The absence of collective and racialised subjects – fisherfolk, Ribeirinho and Quilombola communities and Indigenous peoples – in journalistic narratives about the environment and energy reveals a democratic deficit in the Brazilian public sphere. This institutional silence is in itself a form of disinformation, a narrative, a stance on who has access to the benefits of these adaptation and mitigation processes and who pays the price of climate adaptation and mitigation implementation.

By connecting Vozes Silenciadas and Amazônia Livre de Fake, Intervozes sketches a map of information power in the climate field. On one side, deliberate disinformation is shown to create confusion and fear; on the other, the structural silencing of Amazonian and popular voices is seen to reinforce symbolic inequality and perpetuate an exclusionary model of energy transition. This combination of empirical research and pedagogic action shows that the right to communication is the foundation of all environmental transformation, because the climate crisis is, above all, a crisis of listening.

Confronting disinformation, when rooted in the territory, can generate real social impact in an environment of narrative dispute that still does not recognise the right to communication and information as a guiding axis of climate policy.

Research on these processes requires methodologies that include participant observation, communication ethnography and discourse analysis as tools to understand not only what is said, but how, by whom, and with what intention. Interviews with grassroots communicators and environmental organisations can reveal how power, language and the climate agenda are interwoven.

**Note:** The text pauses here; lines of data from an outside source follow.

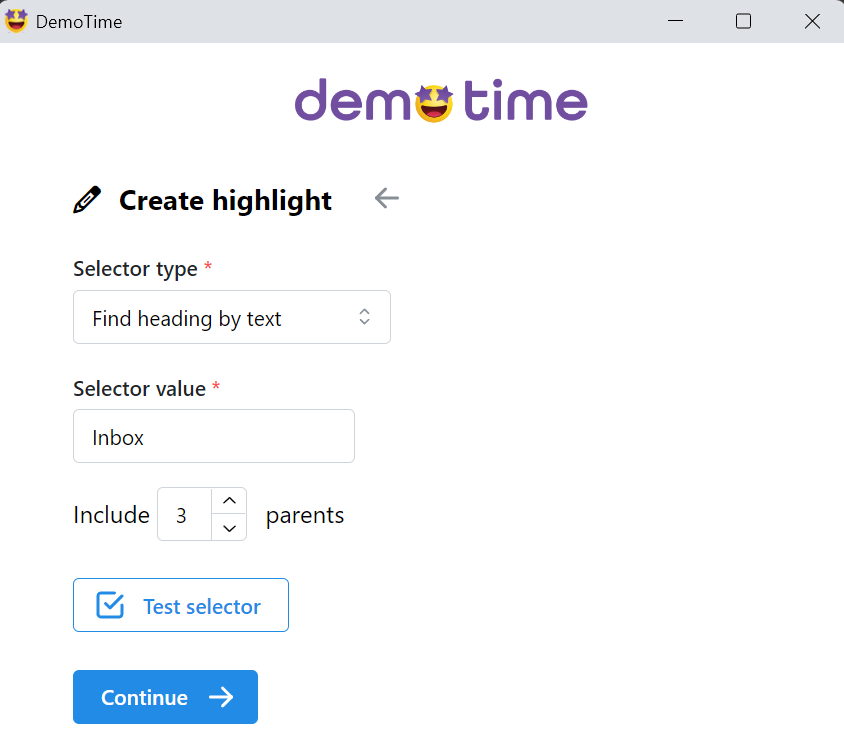Click the Selector type label

click(x=135, y=269)
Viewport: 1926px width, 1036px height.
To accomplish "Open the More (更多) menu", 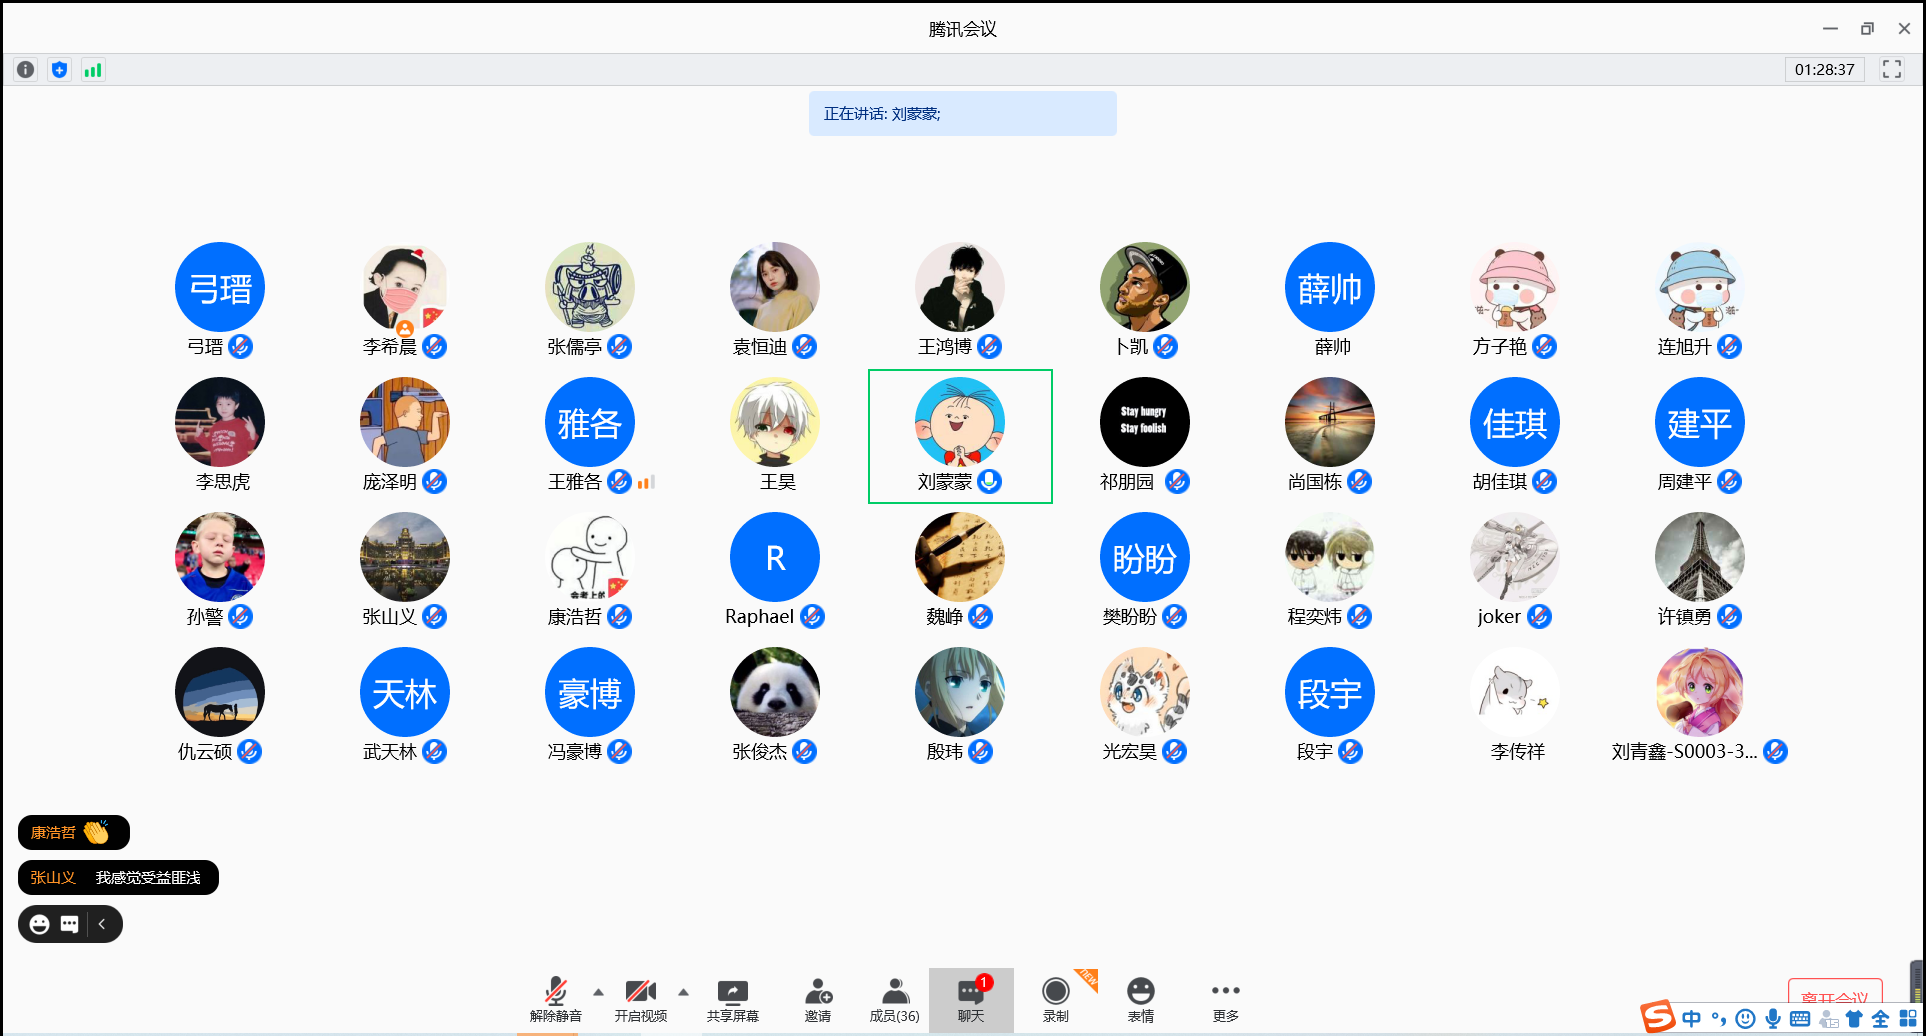I will click(1225, 1000).
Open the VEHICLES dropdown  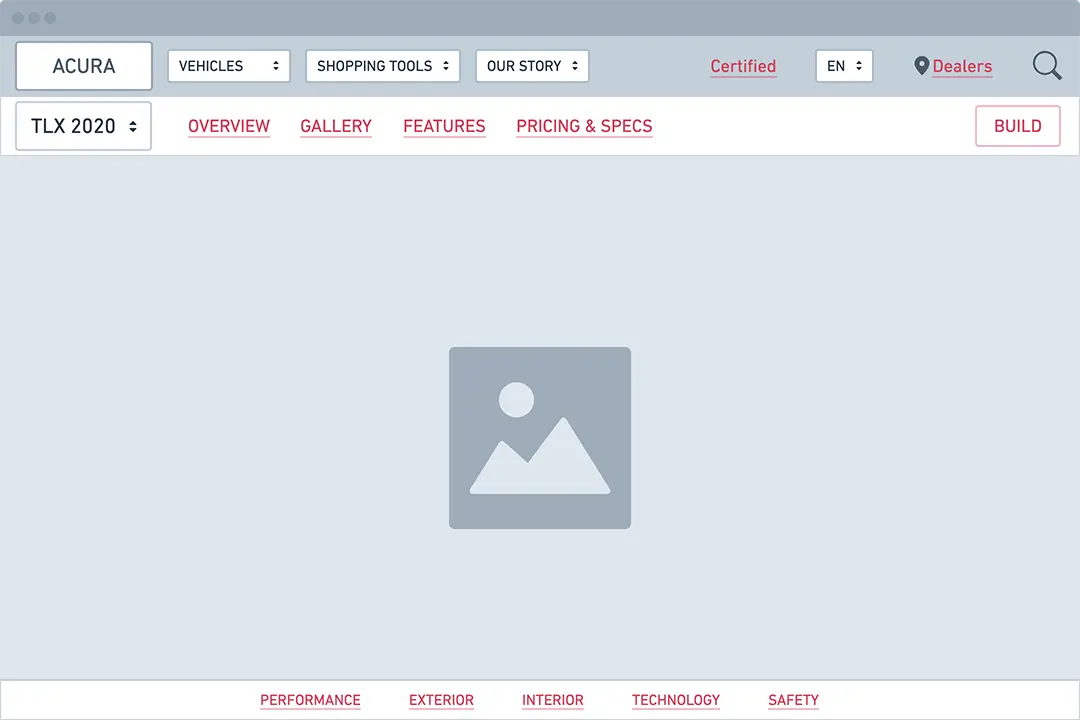[x=228, y=66]
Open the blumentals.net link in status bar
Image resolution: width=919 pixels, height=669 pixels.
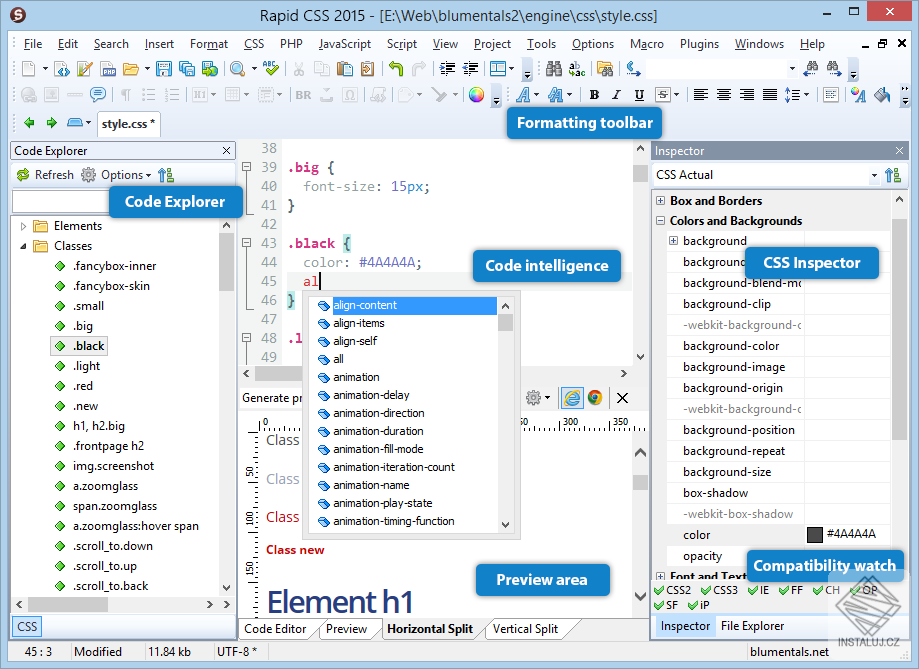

This active listening, combined with a critical analysis of digital data, helps identify the flows of disinformation and the openings through which it can be transformed into collective awareness.

It is hoped that this reflection, anchored in the Amazônia Livre de Fake initiative and the findings of the Vozes Silenciadas: Energias Renováveis and Vozes Silenciadas: A cobertura do vazamento de petróleo na costa brasileira research, can help combat disinformation and strengthen a culture of public communication committed to climate justice. Because, in this landscape, other questions must be asked: How are disinformation narratives structured in the Amazon? What impact do they have on public perception and on local climate policies? And above all, what communication legacy will COP30 be able to leave for Brazil and the world?

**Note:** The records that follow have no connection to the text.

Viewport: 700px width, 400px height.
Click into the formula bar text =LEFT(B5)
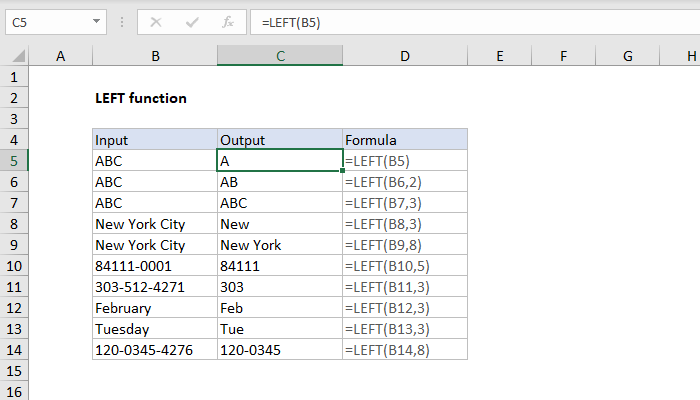click(450, 20)
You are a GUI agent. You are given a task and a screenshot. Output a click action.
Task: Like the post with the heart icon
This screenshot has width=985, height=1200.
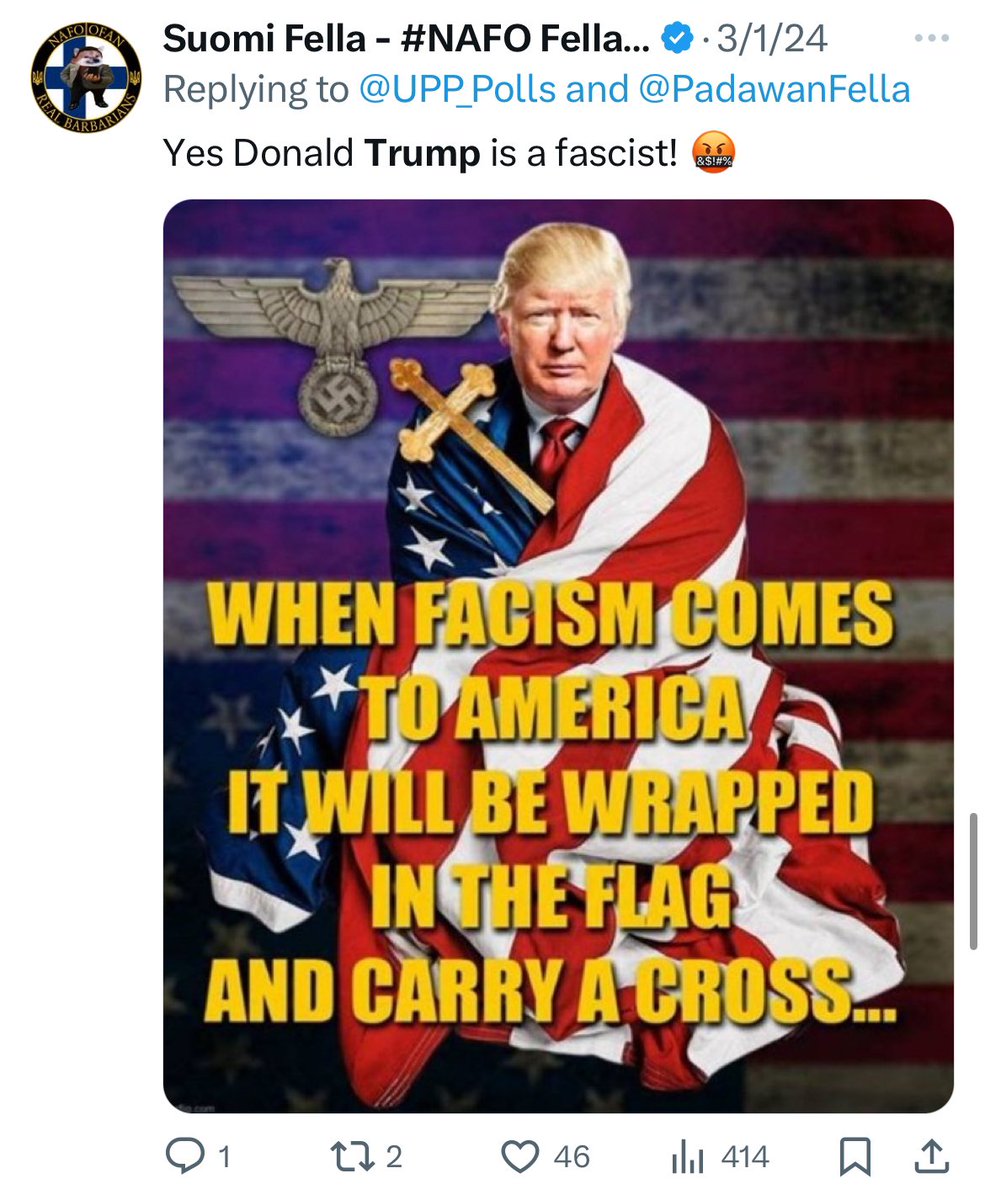[x=520, y=1158]
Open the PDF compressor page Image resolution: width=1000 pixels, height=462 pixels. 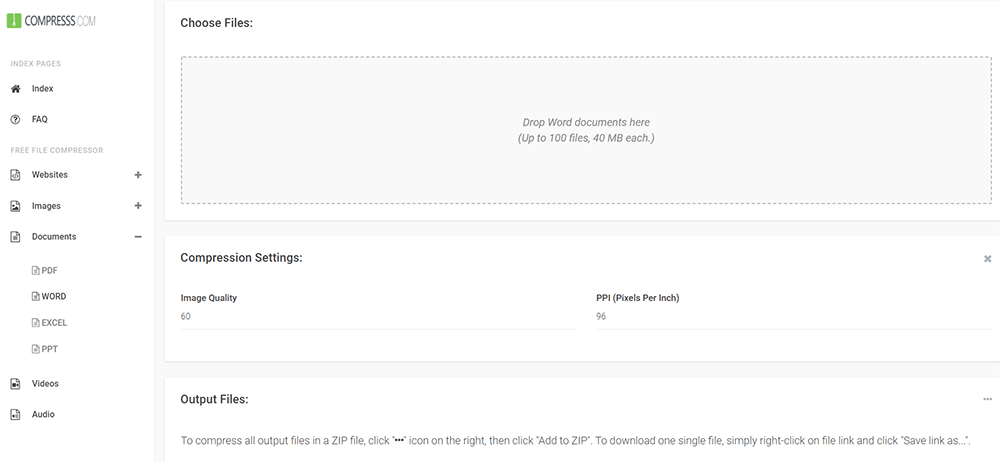click(x=46, y=270)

I dare suggest that the answers to these questions require recognition that there will be no sustainable future without the democratisation of communication. COP30 must be remembered as a historic milestone, with a need for it to go beyond diplomatic commitments and become a space of listening: listening to peoples, movements, communicators and scientists; recognising that communication is also a form of climate mitigation action.

In the end, what is at stake is more than climate stability: it is the right to access an adaptation and mitigation process that considers the specific realities of the diverse peoples who inhabit Brazil and the planet, as well as the right to narrate one’s own story.

The Amazon, which has for centuries been narrated as a territory of exploitation, now demands its place as a territory of enunciation, because its peoples are ready to be heard. Ultimately, works like those of Intervozes reveal that fighting disinformation is a form of environmental justice, a struggle for information amid the smoke that shields the concentration of narratives, wealth and privilege.

Maryellen Crisóstomo is a Quilombola woman, a journalist associated with Intervozes, and a law student.